START Source data

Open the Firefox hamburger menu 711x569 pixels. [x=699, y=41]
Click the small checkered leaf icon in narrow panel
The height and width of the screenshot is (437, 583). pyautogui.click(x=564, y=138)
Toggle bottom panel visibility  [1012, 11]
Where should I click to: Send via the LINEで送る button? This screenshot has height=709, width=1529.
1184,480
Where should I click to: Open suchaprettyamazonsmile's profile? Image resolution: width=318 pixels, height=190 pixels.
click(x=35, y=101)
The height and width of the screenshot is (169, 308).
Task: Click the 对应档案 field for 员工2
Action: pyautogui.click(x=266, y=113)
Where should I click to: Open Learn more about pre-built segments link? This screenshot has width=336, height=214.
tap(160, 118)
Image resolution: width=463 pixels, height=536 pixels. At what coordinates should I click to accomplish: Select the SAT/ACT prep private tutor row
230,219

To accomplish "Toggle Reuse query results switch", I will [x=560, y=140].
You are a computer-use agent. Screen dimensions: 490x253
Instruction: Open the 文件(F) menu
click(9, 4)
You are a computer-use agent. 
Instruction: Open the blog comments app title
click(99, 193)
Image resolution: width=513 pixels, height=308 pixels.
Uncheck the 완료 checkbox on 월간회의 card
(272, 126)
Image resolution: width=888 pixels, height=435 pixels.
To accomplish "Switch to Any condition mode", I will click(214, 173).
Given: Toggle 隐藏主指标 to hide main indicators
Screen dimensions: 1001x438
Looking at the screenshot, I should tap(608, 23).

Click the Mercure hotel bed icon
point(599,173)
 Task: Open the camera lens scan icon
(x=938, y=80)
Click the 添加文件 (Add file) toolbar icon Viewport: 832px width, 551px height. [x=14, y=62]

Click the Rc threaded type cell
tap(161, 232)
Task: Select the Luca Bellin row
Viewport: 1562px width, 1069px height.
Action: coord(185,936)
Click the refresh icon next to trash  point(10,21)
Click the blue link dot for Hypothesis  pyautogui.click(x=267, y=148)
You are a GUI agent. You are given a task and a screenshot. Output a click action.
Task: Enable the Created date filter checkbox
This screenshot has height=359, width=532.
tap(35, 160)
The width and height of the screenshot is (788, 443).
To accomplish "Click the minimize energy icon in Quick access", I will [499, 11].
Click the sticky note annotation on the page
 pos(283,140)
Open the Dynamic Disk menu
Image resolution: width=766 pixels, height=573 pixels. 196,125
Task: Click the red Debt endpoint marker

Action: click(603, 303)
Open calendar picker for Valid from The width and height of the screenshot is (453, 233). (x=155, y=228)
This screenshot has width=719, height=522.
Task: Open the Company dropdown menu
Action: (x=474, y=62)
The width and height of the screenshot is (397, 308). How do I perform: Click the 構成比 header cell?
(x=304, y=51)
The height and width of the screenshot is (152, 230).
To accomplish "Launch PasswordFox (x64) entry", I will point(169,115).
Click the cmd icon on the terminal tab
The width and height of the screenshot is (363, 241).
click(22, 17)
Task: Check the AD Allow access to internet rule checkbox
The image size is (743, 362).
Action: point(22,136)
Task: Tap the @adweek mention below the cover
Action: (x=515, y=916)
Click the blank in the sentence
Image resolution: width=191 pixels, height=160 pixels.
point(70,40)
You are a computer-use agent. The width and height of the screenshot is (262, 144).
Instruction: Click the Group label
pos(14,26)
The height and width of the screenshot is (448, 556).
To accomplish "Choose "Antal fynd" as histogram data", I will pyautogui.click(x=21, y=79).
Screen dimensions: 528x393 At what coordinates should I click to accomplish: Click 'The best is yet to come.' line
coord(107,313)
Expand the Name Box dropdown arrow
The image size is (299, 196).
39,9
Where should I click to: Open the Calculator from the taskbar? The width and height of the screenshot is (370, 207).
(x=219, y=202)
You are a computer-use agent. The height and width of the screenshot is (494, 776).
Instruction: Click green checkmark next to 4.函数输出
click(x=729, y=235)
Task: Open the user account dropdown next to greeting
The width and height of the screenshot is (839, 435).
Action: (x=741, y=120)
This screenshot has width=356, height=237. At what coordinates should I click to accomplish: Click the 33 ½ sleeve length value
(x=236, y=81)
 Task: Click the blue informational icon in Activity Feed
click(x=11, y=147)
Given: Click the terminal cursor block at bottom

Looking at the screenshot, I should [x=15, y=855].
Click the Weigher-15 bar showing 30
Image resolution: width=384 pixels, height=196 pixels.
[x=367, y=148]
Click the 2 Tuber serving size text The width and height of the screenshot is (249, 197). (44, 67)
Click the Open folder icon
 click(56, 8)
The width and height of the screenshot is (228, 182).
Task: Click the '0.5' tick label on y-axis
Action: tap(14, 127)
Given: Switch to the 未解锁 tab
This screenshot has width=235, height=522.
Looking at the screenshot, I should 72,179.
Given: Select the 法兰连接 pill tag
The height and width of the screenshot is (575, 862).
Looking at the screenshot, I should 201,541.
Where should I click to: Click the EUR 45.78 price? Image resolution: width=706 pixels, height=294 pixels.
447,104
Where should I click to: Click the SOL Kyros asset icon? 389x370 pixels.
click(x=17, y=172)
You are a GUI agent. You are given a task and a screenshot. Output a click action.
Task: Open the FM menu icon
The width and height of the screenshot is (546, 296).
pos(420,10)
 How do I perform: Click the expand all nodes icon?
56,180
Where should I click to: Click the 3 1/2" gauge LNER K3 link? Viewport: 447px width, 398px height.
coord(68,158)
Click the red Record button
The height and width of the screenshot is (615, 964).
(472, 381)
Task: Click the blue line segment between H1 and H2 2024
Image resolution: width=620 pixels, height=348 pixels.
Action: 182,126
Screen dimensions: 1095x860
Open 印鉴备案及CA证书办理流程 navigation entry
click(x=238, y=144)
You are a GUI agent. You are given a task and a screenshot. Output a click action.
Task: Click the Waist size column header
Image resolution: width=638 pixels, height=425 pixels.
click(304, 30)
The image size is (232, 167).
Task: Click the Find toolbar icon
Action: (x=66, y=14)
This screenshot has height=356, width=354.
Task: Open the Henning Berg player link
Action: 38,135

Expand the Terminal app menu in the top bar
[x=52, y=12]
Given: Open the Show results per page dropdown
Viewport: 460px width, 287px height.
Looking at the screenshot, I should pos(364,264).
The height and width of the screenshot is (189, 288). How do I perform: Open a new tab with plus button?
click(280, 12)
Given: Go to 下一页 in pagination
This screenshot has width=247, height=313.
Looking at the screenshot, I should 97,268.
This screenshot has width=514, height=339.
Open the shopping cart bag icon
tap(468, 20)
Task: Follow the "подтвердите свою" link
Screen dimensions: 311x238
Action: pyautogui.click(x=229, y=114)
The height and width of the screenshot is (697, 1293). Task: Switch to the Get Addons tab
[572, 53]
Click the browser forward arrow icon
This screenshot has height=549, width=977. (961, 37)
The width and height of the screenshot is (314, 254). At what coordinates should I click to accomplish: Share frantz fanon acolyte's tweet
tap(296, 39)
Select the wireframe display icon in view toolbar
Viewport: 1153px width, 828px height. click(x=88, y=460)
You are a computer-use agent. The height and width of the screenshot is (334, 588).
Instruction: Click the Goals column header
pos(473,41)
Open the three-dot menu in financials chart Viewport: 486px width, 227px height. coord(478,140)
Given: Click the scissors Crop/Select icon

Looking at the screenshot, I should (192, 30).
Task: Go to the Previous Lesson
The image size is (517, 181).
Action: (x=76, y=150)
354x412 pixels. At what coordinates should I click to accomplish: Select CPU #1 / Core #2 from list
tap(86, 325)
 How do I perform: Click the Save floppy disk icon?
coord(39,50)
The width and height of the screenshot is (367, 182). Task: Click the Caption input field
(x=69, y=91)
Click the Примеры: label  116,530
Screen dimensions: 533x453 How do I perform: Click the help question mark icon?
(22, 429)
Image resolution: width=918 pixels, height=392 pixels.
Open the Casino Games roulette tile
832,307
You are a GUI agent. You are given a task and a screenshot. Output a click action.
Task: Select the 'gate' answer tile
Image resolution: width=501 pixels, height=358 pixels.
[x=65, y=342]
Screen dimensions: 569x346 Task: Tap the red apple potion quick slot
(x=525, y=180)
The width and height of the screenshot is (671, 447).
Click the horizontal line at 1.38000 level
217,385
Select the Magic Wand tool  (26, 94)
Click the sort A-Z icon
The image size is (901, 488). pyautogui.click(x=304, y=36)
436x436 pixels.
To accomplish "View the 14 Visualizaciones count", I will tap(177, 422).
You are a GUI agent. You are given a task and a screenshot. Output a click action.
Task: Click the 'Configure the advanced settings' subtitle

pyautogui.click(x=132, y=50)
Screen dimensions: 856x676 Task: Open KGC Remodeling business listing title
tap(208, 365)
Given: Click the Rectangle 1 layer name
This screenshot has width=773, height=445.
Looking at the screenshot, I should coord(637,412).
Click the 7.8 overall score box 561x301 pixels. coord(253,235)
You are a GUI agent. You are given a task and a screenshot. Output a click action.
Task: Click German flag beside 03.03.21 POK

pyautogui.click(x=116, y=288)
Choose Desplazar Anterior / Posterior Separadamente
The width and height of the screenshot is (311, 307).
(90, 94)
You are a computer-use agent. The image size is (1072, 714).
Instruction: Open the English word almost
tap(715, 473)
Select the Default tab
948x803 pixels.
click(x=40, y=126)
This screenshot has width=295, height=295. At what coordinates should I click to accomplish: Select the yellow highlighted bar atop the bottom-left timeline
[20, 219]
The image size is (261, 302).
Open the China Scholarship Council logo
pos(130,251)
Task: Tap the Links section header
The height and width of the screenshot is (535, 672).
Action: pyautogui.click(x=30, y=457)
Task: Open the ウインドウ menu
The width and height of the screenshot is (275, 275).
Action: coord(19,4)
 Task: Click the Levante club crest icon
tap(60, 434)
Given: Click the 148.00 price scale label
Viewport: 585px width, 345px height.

END Source data

■ **Instructions for the task**: For each line above that holds the string "Toggle", provide a copy of that line.

■ **Task output**:
Toggle bottom panel visibility  [1012, 11]
To accomplish "Toggle Reuse query results switch", I will [x=560, y=140].
Given: Toggle 隐藏主指标 to hide main indicators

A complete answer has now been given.